- The Washington Times - Wednesday, December 25, 2002

The Treasury Department asked key members of Congress yesterday to increase the government's borrowing authority, warning that it may hit the current limit on the federal debt by late February.
Without an increase in its ability to borrow, the government runs the risk of defaulting on the national debt. The debt limit now stands at $6.4 trillion.
"Due to the ongoing response to the September 11, 2001, terrorist attack and the economic slowdown, which began in the summer of 2000, the administration now projects that debt subject to limit may reach the statutory ceiling in the latter half of February 2003," Deputy Treasury Secretary Kenneth Dam wrote in a letter yesterday to House Speaker J. Dennis Hastert, Illinois Republican.

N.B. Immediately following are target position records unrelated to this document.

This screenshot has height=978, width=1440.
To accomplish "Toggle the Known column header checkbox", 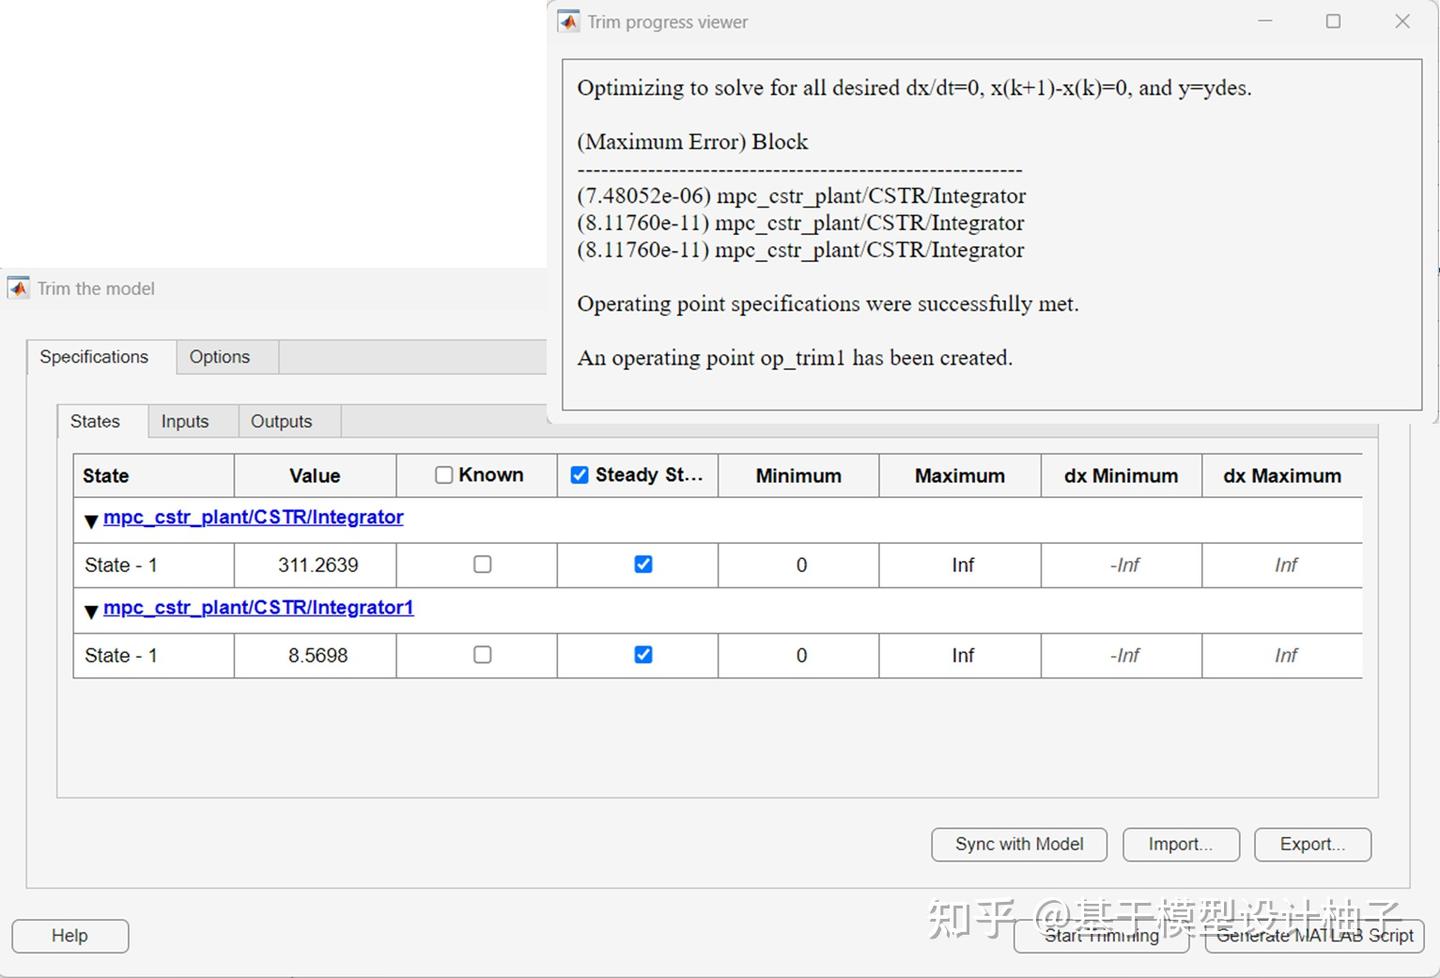I will [443, 474].
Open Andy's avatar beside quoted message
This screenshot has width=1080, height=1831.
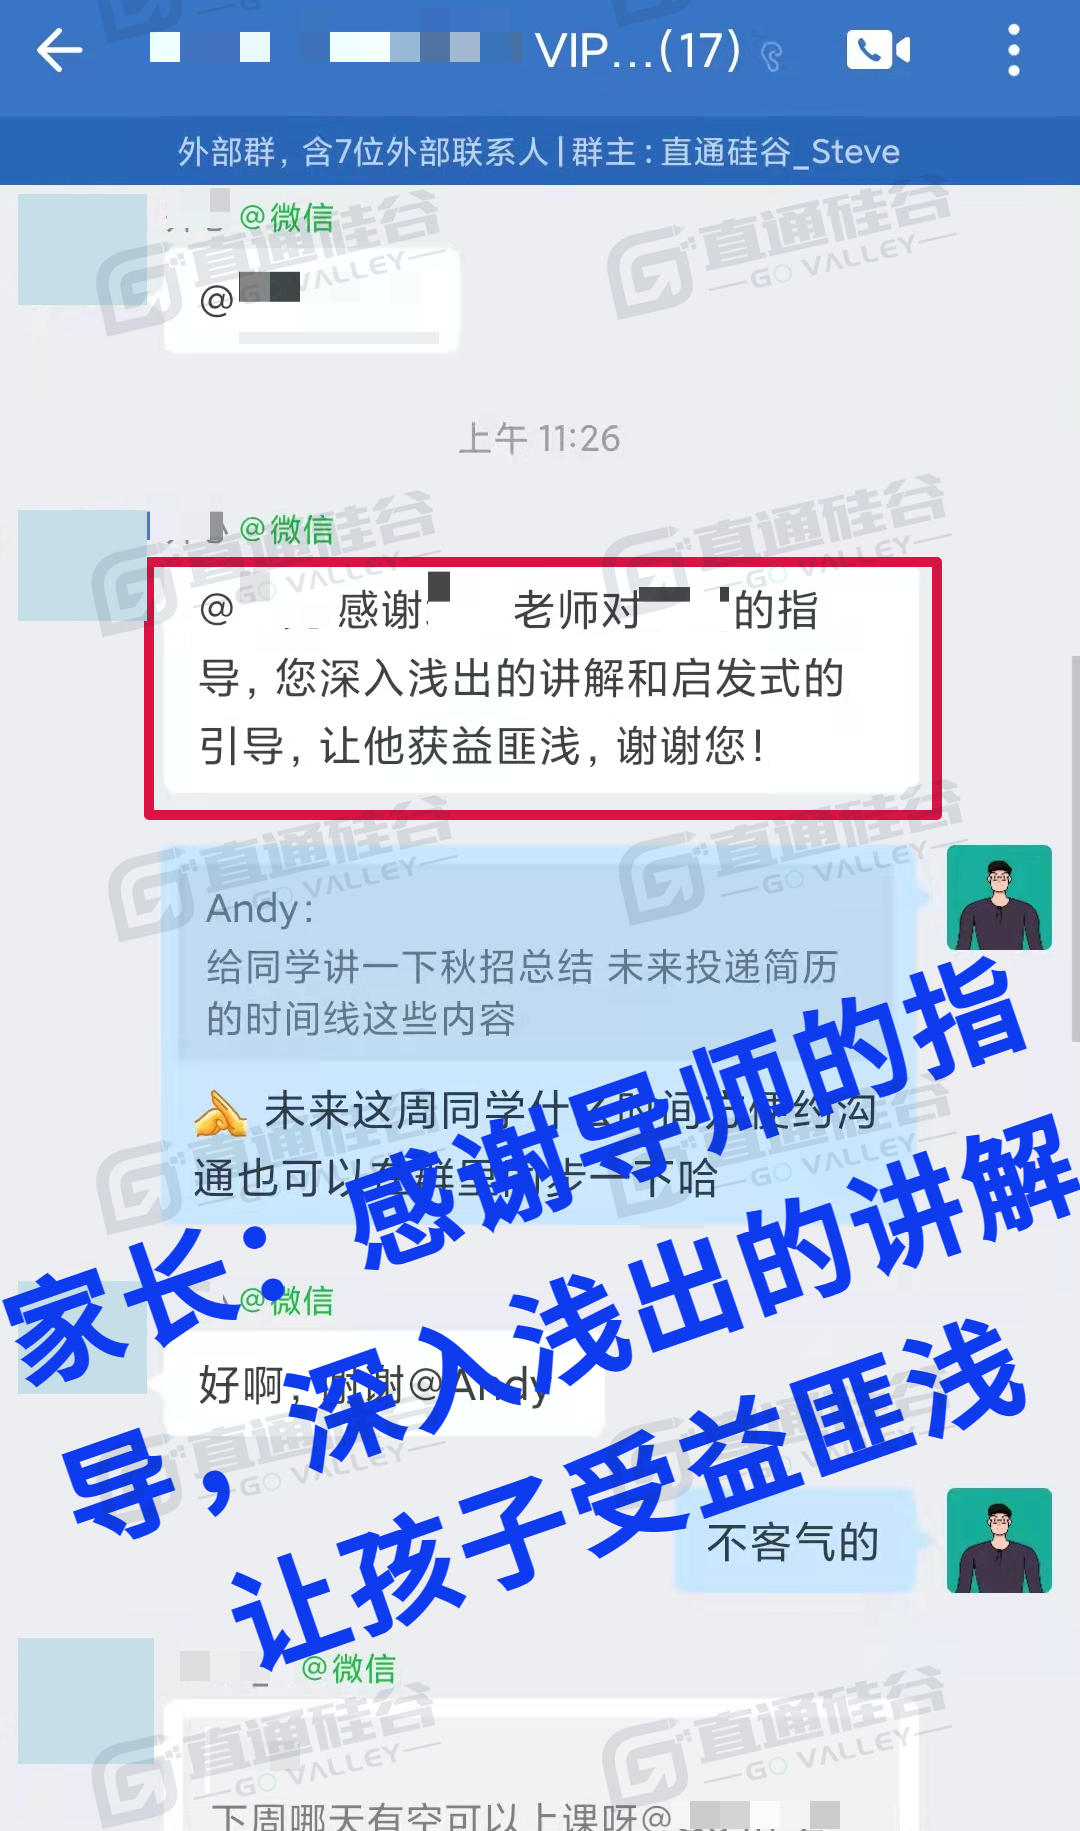point(999,897)
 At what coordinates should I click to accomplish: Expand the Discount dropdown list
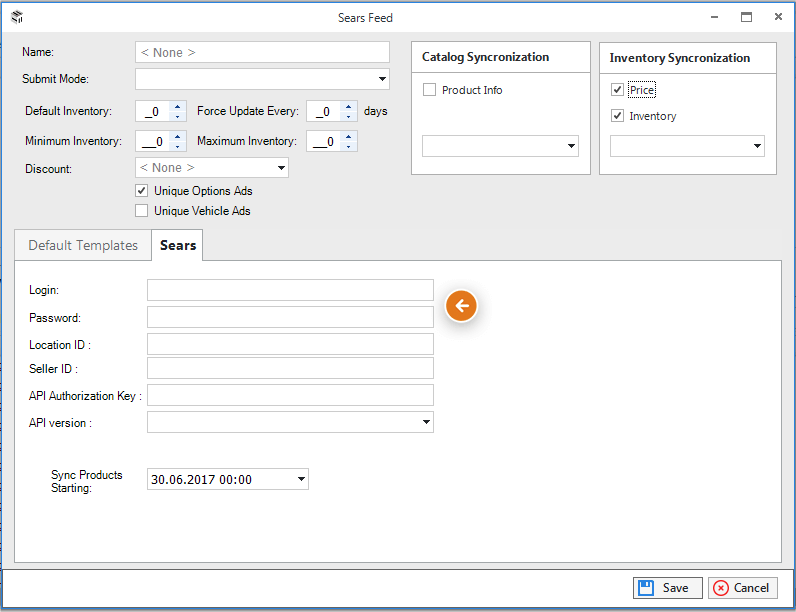click(x=212, y=168)
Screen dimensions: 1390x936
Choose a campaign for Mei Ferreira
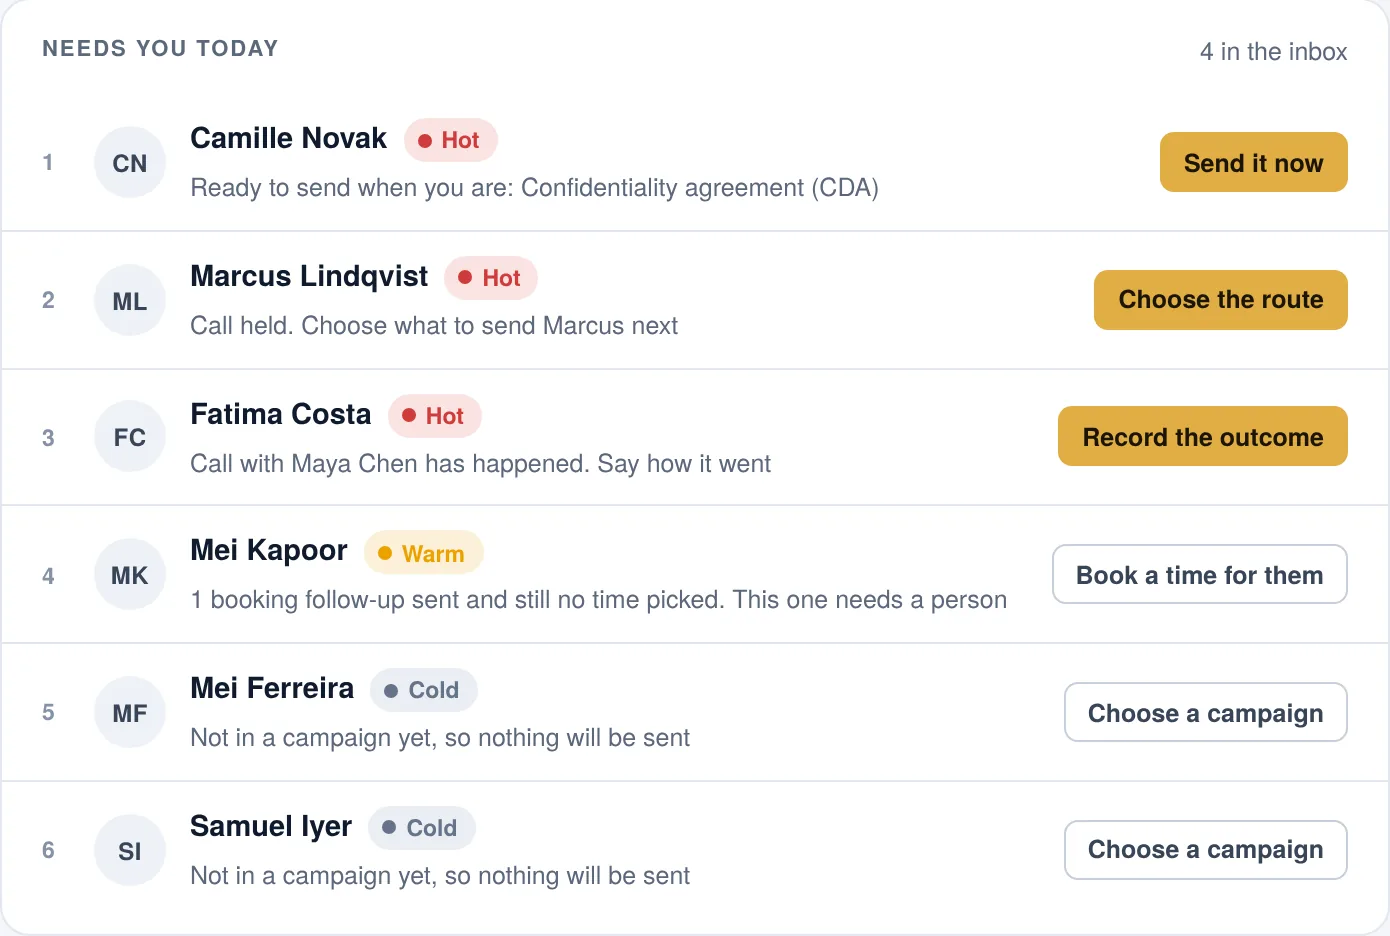pos(1206,712)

A copy of the letter also went to incoming Senate Majority Leader Bill Frist, Tennessee Republican, as well as key members of House and Senate budget, tax and finance committees.
Treasury didn't say how much of an increase in the debt limit it wanted from Congress.
Congress in June boosted the debt limit by $450 billion, from $5.95 trillion to the current $6.4 trillion. However, at that time, Treasury had sought a larger increase and warned that Congress would need to increase the government's borrowing authority again.
Brian Roseboro, Treasury's assistant secretary of financial markets, said that June increase would have provided the government with enough money to pay its bills until December at worst or until June 2003 at best.
If Congress doesn't boost the government's borrowing authority, Treasury can juggle funds to dodge a default on the national debt, Mr. Roseboro said. Treasury twice this year has moved around billions of dollars to do just that.
Boosting the debt limit is more a matter of politics than economics.
Economists and others are confident that Congress eventually will raise the limit. A federal default is considered unimaginable because it would rattle the bond markets, force interest rates higher, weaken the world economy and deliver a jarring political blow to President Bush.
"I am writing to request that Congress act promptly next year to ensure the government's ability to finance its operations," Mr. Dam wrote. "This action is necessary to ensure success in our efforts to combat terrorism, continue the economic recovery and create jobs, and maintain the soundness of federal government securities."
Mr. Roseboro said Treasury stands ready to work with Congress to resolve the matter.
National debt subject to the $6.4 trillion limit now stands at $6.3 trillion.
In the last congressional battle over raising the debt limit, Democrats said the increase underscored how the 10-year, $1.35 trillion tax cut Mr. Bush engineered last year forced the government back into the red. The 2002 budget deficit of $157.7 billion ended four straight years of surpluses.
Republicans blamed last year's recession and the costs of fighting terrorism for the need to extend the debt limit.
Democrats seized upon Treasury's latest comments on the debt ceiling to ridicule Mr. Bush's tax cuts and his handling of the struggling economy.
"The Bush administration's Christmas present to taxpayers is a request to raise the nation's debt ceiling. This is one of those gifts that will keep on giving," said Sen. Kent Conrad, North Dakota Democrat.
"By raising the debt ceiling to pay for the president's tax cuts and his other spending, the Bush administration is wanting our children and grandchildren to pay our bills."
Outgoing Senate Majority Leader Tom Daschle, South Dakota Democrat, said of the administration: "They need to get serious and get a new economic plan now."